US Secretary of State Colin Powell chided Cuba for displaying Nazi swastikas and pictures of Iraqi prisoner abuse to counter US Christmas decorations in Havana that paid tribute to jailed Cuban dissidents.
“I don’t think that is very wise on their part,” Powell said in the latest volley in the holiday season row that has erupted in the Cuban capital.
The Cubans were infuriated when the US special interests section in Havana put up Christmas lights that included a neon “75”—a pointed reference to 75 dissidents detained in a crackdown last year.
They responded by mounting their own display in front of the US mission, including pictures of prisoner abuse at Iraq’s Abu Ghraib prison and red flags emblazoned with the symbol of Nazi Germany.
Powell, speaking in an interview with the Associated Press, refused to back down on the US decorations, which he called a gesture of solidarity with political prisoners in Cuba.

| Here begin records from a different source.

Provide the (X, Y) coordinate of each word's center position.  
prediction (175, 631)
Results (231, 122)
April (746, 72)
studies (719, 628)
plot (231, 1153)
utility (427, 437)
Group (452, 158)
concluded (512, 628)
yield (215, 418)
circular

“And the Cuban government’s response is to put forward and show the world a swastika?” he said, according to a State Department transcript.
“I don’t think that is very wise on their part, and we will continue to stick by our troops down there, our diplomats down there and our Christmas display, with the “75.”
State Department spokesman Richard Boucher rejected Cuban complaints that the reference to the 75 dissidents was a political provocation.
“We think it’s appropriate for this season to put up Christmas lights and to remember the people in jail,” he said. “If the Cuban government thinks that there is a different way to commemorate the season, let them try to explain it.”